Minyobates steyermarki
- Conservation status: Critically Endangered (IUCN 3.1)

Scientific classification
- Kingdom: Animalia
- Phylum: Chordata
- Class: Amphibia
- Order: Anura
- Family: Dendrobatidae
- Genus: Minyobates
- Species: M. steyermarki
- Binomial name: Minyobates steyermarki (Rivero, 1971)
- Synonyms: Dendrobates steyermarki Rivero, 1971

= Minyobates steyermarki =

- Authority: (Rivero, 1971)
- Conservation status: CR
- Synonyms: Dendrobates steyermarki Rivero, 1971

Species of amphibian

Minyobates steyermarki (formerly Dendrobates steyermarki) is a species of frog in the family Dendrobatidae endemic to Cerro Yapacana in southern Venezuela. It is also known by the common names of demonic poison frog, demonic poison-arrow frog, or Yapacana's little red frog. It is monotypic in the genus Minyobates.

Its natural habitat is montane tepui forest where it is common in terrestrial habitats among moss-clad rocks and breeds in bromeliads. Threats to this species include open pit gold mining, collection for the pet trade (and occasionally, for scientific purposes), and possibly wildfires, and the IUCN has assessed it as being "critically endangered".

==Description==
Minyobates steyermarki is a small frog, growing to a maximum snout-to-vent length of 19.5 mm but more typically being shorter than 17 mm. The head is broad with a partially truncated snout and an angular ridge between the eye and nostril. The front limbs are long and slender and all the fingers have discs at their tips. The first digit on the hand is longer than the second one, and the third and fourth digits have discs larger than the other two. The toes also have discs but these are smaller than those on the hands. The toes are unwebbed. The skin is finely granulated on the throat and flanks but smooth elsewhere. The dorsal surface is bright red, dull red or reddish-brown and liberally speckled with small black spots. The limbs are a similar colour to the body or may be salmon-pink. The underparts are also similar but have rather larger dark blotches.

==Distribution and habitat==
Minyobates steyermarki is known only from Cerro Yapacana in Venezuela. This is a tepui or table-top mountain, a raised plateau that rises abruptly from the flat land between the Orinoco and Ventuari Rivers. This has an altitude of up to 1345 m whereas the surrounding rainforest is at 80 m above sea level. The plateau is entirely in the Yapacana National Park. The area has heavy rainfall and the temperature varies between 13 and 27 °C.

==Behaviour==
Minyobates steyermarki is a mainly terrestrial species and is found in wooded areas with trees 8 to 10 m high, in rocky places where moss abounds. Breeding takes place in the water that collects in leaf axils and in the water-filled rosettes of bromeliads. In captive settings, the females typically lay a clutch consisting of 3 to 9 eggs within sheltered, humid locations or artificial phytotelmata, while the males take on the role of protecting these eggs. Once the eggs hatch, the males transport the tadpoles to water-filled leaf axils found within bromeliads. These tadpoles then spend the remainder of their developmental stage within this safe, water-filled environment.

==Status==
The International Union for Conservation of Nature has assessed Minyobates steyermarki as being "critically endangered". This is because its total range is under 10 km2 and, although it was said to be very common on the tepui in 1999, its numbers appear to be decreasing. Wildfires could have serious consequences for this species, its forest habitat is threatened by opencast gold mining and specimens have been removed illegally for research.

== Threats ==
Minyobates steyermarki confronts an array of formidable challenges that imperil its habitat and overall well-being.

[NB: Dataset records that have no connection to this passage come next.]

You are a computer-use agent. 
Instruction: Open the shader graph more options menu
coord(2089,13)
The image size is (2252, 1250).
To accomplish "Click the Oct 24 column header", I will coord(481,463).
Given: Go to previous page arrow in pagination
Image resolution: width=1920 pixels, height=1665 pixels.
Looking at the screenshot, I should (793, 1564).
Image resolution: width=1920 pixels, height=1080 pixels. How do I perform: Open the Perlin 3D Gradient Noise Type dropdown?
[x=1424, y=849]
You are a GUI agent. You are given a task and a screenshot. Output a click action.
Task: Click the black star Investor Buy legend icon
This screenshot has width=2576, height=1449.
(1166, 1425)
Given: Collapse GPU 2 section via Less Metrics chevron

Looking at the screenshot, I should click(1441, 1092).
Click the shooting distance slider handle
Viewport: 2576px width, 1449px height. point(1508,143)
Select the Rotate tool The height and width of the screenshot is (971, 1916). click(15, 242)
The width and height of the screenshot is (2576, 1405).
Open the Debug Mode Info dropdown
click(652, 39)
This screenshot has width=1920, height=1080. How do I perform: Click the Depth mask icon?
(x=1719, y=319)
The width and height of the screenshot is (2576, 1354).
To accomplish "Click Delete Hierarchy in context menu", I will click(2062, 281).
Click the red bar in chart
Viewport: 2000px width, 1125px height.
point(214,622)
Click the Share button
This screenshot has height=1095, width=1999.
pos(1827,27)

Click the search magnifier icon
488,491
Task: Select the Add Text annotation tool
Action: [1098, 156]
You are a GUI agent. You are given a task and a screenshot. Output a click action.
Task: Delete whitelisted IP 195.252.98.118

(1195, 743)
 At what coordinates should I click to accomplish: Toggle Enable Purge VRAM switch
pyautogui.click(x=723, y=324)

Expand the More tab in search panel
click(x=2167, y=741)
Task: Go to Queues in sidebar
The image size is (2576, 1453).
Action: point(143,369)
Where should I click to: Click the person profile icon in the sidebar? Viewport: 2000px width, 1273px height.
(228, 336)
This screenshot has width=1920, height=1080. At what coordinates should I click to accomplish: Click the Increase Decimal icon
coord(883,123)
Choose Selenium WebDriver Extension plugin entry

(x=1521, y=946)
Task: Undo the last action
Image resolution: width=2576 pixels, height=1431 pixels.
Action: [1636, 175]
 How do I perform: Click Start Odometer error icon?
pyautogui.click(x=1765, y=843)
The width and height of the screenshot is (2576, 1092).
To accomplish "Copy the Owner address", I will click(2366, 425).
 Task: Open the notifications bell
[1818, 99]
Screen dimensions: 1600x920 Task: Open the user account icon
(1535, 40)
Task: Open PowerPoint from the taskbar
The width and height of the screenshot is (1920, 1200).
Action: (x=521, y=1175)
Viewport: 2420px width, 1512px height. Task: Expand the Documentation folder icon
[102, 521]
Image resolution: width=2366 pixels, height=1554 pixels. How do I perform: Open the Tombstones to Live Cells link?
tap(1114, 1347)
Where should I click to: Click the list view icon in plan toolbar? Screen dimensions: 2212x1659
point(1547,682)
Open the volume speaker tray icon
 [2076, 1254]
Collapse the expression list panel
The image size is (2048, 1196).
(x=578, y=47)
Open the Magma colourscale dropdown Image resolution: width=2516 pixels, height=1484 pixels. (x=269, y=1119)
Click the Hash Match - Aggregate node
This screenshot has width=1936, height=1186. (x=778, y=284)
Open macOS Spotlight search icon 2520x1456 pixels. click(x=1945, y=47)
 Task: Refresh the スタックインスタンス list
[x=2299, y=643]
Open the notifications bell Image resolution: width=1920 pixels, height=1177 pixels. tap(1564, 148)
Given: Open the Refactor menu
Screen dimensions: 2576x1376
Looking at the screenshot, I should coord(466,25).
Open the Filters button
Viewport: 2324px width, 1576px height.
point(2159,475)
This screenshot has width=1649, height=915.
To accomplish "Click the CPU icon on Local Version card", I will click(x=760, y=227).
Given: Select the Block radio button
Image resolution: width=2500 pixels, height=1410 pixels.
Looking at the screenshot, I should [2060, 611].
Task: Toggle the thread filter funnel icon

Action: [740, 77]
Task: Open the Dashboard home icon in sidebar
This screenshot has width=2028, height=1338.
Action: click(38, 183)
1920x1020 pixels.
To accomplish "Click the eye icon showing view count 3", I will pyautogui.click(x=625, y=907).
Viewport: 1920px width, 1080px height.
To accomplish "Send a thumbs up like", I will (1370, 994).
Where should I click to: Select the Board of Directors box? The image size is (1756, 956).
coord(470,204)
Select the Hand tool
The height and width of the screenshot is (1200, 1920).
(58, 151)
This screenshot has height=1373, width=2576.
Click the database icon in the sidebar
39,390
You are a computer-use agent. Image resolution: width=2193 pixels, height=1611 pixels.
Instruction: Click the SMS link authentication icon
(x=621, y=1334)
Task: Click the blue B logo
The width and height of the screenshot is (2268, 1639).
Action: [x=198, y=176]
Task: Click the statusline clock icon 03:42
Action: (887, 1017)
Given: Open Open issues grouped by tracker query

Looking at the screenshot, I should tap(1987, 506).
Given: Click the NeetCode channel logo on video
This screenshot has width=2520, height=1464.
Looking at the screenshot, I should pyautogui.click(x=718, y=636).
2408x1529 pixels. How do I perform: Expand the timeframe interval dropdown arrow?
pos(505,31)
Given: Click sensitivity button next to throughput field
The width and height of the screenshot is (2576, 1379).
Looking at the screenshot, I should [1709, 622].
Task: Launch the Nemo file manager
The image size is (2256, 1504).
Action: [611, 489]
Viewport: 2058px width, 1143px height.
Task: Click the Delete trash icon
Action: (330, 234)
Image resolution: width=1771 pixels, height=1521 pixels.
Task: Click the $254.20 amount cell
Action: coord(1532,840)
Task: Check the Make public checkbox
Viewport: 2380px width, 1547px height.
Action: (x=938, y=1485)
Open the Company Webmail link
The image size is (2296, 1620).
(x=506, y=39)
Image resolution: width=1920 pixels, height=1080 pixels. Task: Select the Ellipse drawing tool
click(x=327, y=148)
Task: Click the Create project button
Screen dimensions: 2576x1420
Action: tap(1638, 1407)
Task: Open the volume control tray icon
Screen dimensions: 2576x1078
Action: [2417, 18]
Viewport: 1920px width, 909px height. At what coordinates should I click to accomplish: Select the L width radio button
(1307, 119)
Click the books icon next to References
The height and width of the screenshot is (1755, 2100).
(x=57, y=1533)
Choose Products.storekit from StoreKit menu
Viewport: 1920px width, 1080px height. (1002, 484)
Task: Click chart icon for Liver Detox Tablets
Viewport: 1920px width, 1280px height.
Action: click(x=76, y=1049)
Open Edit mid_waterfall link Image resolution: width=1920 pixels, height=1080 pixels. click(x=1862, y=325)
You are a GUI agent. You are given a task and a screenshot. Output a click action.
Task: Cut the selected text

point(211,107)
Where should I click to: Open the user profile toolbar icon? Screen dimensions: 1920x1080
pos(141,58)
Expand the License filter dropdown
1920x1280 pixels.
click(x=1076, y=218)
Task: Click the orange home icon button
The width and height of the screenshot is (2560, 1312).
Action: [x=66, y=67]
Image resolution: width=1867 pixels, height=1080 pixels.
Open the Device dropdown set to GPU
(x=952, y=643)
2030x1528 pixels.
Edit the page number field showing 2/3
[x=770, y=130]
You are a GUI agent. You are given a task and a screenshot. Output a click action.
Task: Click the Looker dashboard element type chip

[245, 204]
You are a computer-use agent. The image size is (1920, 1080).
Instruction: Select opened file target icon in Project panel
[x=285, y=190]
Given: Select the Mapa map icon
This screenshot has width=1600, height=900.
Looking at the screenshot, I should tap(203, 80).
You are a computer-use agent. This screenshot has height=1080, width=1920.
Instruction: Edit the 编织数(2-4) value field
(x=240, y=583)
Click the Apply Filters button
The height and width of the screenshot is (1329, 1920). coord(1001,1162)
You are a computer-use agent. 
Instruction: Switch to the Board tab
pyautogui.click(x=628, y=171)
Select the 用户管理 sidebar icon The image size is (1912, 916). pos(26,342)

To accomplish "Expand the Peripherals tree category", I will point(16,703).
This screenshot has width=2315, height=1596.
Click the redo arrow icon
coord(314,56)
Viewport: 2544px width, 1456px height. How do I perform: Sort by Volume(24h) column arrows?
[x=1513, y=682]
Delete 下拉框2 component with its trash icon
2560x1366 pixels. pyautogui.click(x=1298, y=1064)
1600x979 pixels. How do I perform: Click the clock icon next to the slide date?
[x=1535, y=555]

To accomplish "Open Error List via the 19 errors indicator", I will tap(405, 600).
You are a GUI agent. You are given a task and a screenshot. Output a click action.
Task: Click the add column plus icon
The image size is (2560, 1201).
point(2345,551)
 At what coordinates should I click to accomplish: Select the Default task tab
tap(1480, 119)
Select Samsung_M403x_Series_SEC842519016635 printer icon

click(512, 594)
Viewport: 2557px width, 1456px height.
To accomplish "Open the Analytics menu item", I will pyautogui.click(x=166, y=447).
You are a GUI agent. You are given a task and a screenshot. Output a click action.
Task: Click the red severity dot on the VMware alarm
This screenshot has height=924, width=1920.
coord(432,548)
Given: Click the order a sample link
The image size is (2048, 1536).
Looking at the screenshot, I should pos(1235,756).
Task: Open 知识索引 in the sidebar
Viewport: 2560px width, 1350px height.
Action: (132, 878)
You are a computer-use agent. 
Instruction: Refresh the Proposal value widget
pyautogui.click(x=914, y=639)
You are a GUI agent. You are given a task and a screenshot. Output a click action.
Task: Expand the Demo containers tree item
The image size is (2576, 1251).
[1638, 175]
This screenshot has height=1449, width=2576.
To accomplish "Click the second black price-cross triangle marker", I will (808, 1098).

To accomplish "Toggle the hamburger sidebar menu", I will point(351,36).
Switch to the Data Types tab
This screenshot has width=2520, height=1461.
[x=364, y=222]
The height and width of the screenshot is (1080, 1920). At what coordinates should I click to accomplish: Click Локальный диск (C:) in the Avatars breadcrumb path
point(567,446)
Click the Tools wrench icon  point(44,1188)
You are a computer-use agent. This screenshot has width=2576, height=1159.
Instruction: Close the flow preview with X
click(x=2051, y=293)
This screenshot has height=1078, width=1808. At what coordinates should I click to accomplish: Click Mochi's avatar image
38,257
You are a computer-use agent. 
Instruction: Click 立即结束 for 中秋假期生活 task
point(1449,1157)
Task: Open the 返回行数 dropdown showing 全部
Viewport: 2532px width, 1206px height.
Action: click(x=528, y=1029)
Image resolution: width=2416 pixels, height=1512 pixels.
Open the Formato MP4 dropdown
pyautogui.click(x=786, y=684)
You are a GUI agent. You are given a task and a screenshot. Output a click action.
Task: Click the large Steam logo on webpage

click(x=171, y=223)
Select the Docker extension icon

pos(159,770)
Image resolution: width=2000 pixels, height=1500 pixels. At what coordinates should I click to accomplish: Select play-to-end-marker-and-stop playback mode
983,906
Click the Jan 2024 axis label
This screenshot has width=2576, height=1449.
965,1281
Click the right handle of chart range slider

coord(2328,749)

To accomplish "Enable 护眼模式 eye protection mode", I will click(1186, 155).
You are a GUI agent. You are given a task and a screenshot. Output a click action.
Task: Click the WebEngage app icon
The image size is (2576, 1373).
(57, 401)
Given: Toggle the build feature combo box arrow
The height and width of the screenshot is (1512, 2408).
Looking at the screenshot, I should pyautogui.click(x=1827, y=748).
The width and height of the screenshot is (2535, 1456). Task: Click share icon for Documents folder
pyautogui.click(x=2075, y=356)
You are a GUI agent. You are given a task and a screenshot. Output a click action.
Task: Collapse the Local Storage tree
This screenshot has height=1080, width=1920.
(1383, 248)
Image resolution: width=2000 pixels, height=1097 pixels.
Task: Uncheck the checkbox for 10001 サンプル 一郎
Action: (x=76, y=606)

The habitat of Minyobates steyermarki is under dire threat from illegal gold and diamond mining activities, which began in the mid-1980s and have escalated over the years. This activity involves soil removal, redirection of river flows, and the accumulation of hazardous solid waste, including mercury. Coupled with deforestation, these practices have resulted in significant environmental contamination, erosion, and desertification of the area. This exploitation is further exacerbated by the presence of illegal armed groups that not only control the mines but also the surrounding territories. Satellite imagery has even detected an illegal mine atop Yapacana, underscoring the scale of this threat.

The habitat of Minyobates steyermarki is additionally vulnerable to fires, which have caused significant alterations in the surrounding lowlands and slopes of Cerro Yapacana. These fires pose a risk to the frog's habitat and its capacity to endure in this environment.